## What you will do
Working through the entries below, find how many lines include "agent", then write only that number.

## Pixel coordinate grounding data
+ + + + +
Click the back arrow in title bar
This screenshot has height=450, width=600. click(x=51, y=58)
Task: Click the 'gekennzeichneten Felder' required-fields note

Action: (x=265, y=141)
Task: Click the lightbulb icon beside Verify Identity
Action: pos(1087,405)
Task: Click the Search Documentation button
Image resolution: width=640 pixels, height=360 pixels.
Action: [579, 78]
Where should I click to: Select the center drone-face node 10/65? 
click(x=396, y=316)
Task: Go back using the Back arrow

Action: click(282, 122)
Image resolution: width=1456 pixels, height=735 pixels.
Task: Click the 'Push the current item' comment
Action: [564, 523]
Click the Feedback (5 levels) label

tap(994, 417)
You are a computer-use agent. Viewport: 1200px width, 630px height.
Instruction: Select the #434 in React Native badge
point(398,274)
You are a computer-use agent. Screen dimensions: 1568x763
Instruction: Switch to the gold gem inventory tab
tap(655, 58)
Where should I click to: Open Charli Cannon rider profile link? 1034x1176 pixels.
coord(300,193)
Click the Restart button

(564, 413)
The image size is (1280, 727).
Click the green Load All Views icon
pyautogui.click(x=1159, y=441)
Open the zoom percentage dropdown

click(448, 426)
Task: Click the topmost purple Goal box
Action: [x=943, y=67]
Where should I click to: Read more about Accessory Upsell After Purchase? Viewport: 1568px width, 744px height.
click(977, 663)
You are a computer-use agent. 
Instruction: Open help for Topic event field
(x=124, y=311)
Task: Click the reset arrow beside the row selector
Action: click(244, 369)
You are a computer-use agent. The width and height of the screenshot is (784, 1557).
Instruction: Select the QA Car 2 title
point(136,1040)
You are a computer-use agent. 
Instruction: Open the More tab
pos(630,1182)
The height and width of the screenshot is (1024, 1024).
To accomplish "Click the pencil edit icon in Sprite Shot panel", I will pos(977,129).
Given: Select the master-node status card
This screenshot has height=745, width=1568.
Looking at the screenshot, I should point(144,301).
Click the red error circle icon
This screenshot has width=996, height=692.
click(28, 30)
+ + + + +
## Answer for the task
5